As a pilot effort for the past several years, Santa Barbara County has all but eliminated the use of herbicides and pesticides in one 680-acre region. This near-comprehensive proscription is occasionally reviewed on a case-by-case basis when a particular project requires very limited use of an herbicide—for example, to prevent reemergence of a non-native invasive plant in a native plant restoration project.

In this region, called South County, the ban has only been lifted once since 1997, to remove an invasive species that out-competes native plants for water.

A controlled flame with a burn bottle is used to kill weeds in parking lots, sidewalk cracks and decomposed granite areas, and black plastic covering is used to kill weeds in limited problem areas. The use of mulch in planter beds inhibits weed growth, while also discouraging snails and retaining moisture for plants.

Compost tea, made by steeping compost in water, is used throughout the county for fertilizing and soil enrichment. Eliminating regular use of broad spectrum herbicides does increase the amount of time and cost of weed abatement. In fact, the cost of mechanical weeding, including labor and equipment, costs the county up to 10 times more per square foot than for previous controlled use of herbicide.

"Sustainable landscaping on the whole can save money. North Lake College in Irving, Texas, in 2003 initiated a program to introduce native plants to the campus, with cost reduction as a primary objective (along with environmental stewardship, education and awareness, and aesthetic considerations).
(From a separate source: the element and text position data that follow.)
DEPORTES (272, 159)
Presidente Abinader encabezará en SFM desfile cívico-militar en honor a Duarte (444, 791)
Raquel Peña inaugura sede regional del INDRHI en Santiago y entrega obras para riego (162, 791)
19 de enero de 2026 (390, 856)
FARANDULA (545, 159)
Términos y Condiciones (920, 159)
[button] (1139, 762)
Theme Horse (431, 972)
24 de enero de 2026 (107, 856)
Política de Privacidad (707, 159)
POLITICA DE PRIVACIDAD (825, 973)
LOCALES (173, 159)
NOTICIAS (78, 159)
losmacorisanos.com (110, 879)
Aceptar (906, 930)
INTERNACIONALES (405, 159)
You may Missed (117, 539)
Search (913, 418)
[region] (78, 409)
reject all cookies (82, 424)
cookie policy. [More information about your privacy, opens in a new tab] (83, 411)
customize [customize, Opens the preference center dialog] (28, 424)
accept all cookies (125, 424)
Since implementing the program, irrigation volumes have been reduced by 50 percent or more in converted gardens and landscapes. North Lake irrigates most of the campus with recycled storm water, and native gardens reduce usage in areas served by city metered water," said Grounds Supervisor Chris Marrs. Labor has been reduced by 70 percent, and seasonal plant material costs have been eliminated or reallocated.
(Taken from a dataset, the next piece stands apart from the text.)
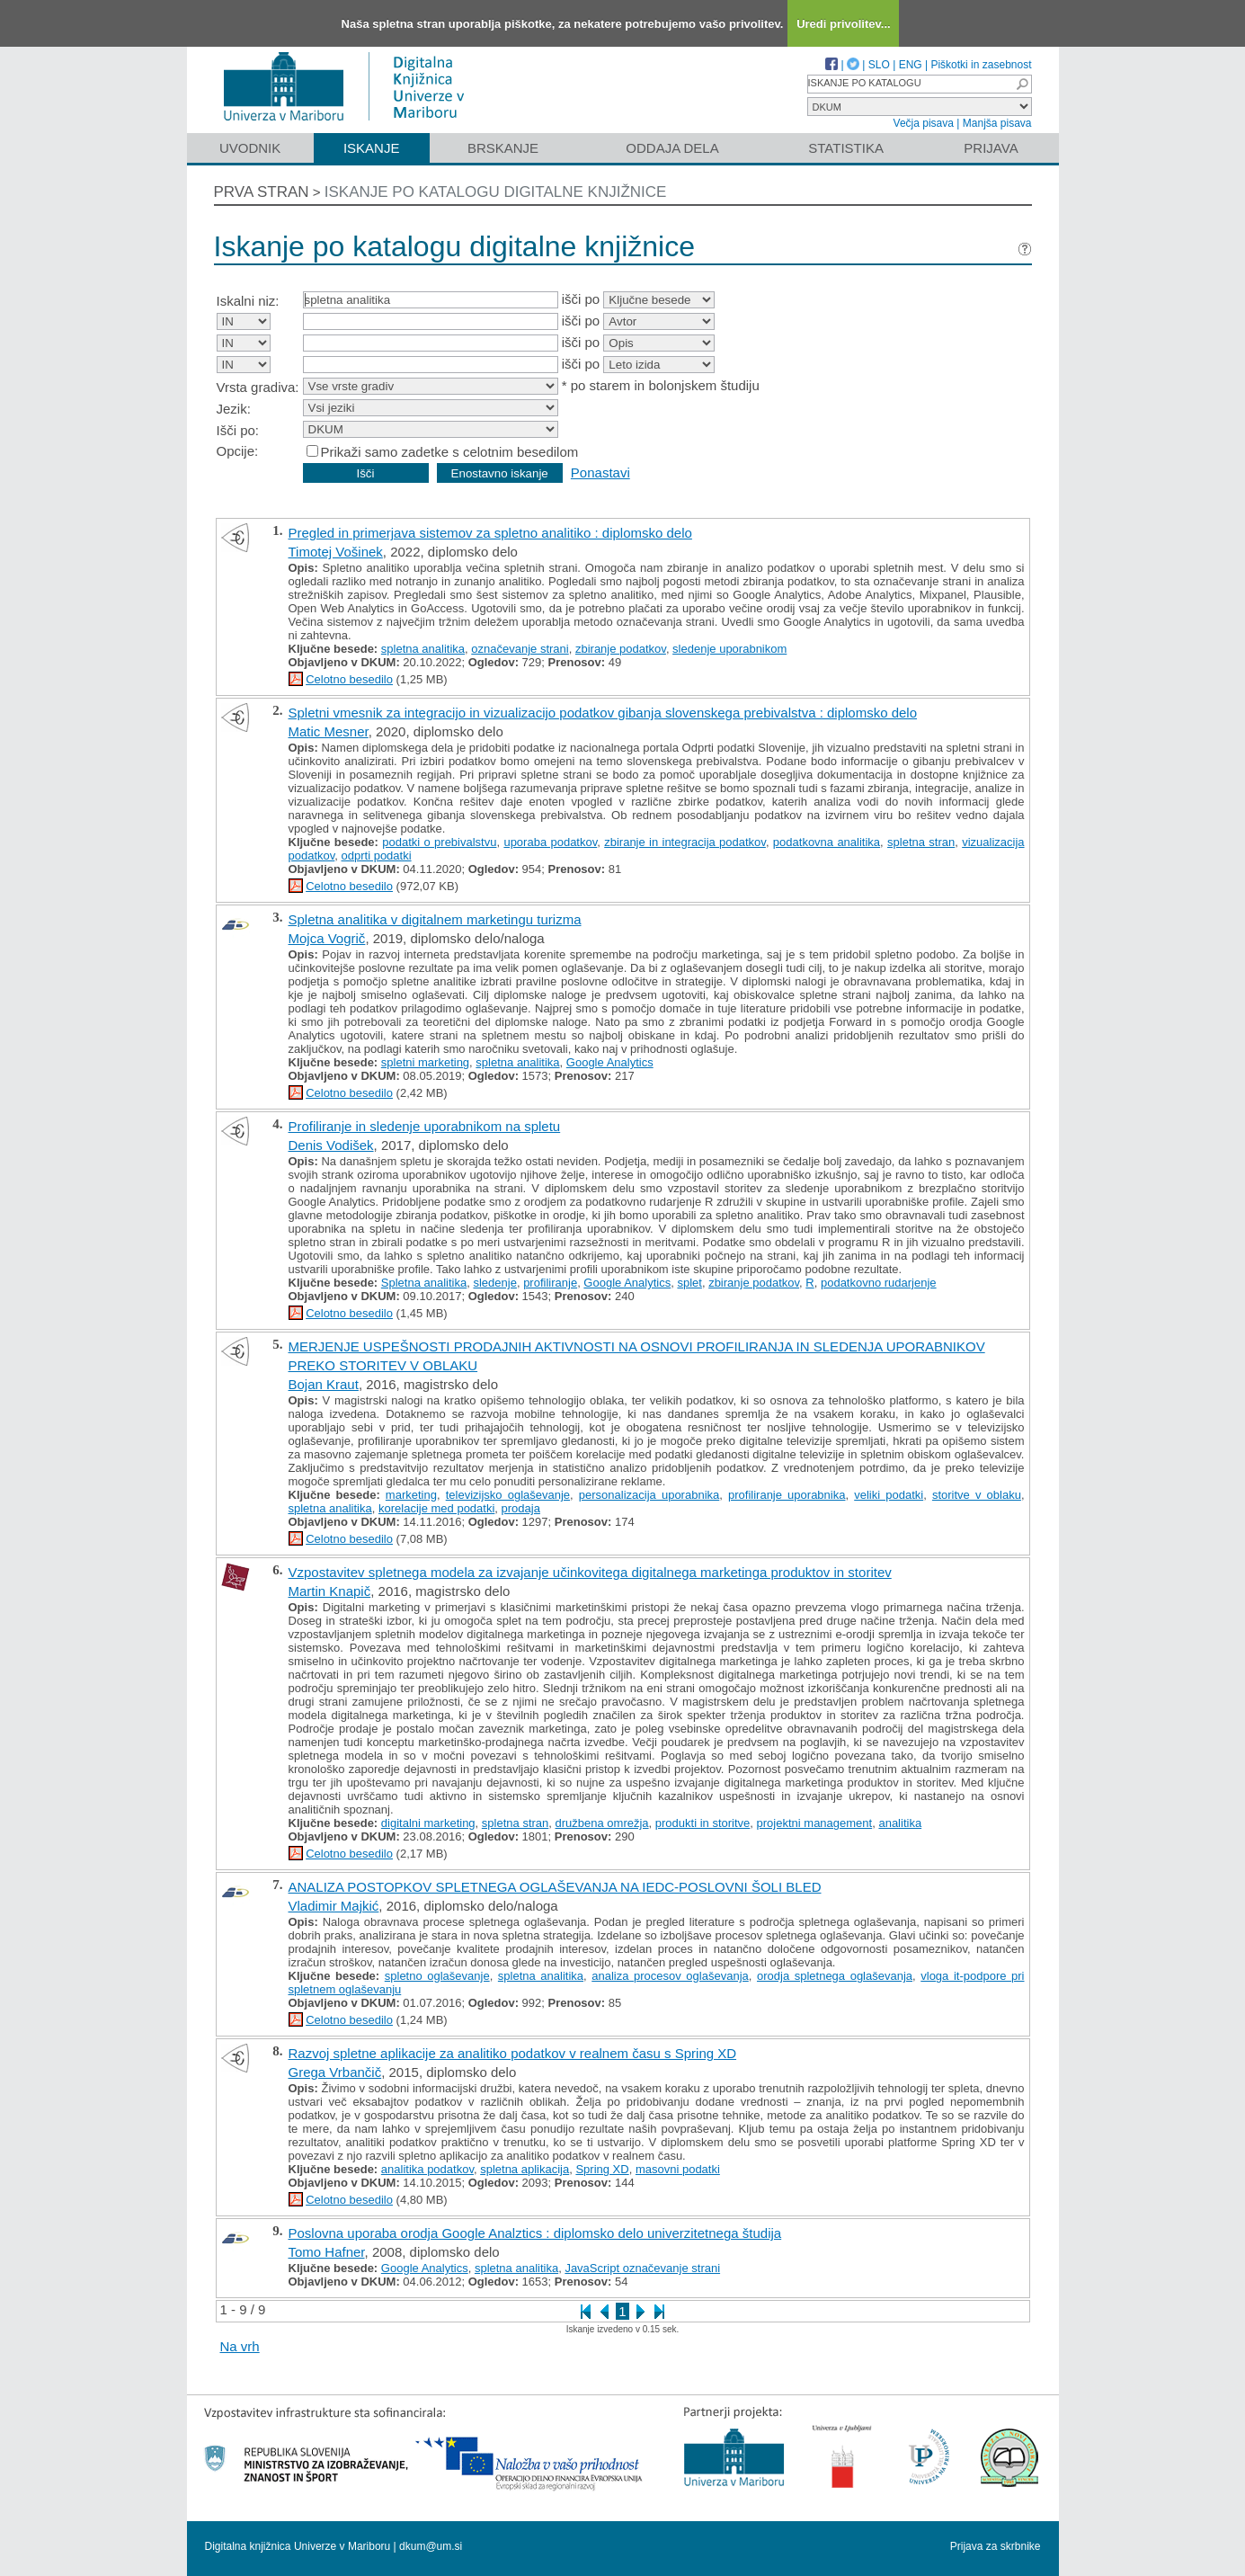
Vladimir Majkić (334, 1905)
Seattle University's grounds department maintains all outdoor areas on campus without the use of chemical pesticides, and has done so going all the way back to 1986. All landscapes are completely organic except for the athletic fields. The university does not see pesticide application as viable, even as a last resort. The grounds crew aims for weed suppression, not eradication, and also uses wood chip mulch, compost top-dressing, compost tea and beneficial insect release to achieve this objective.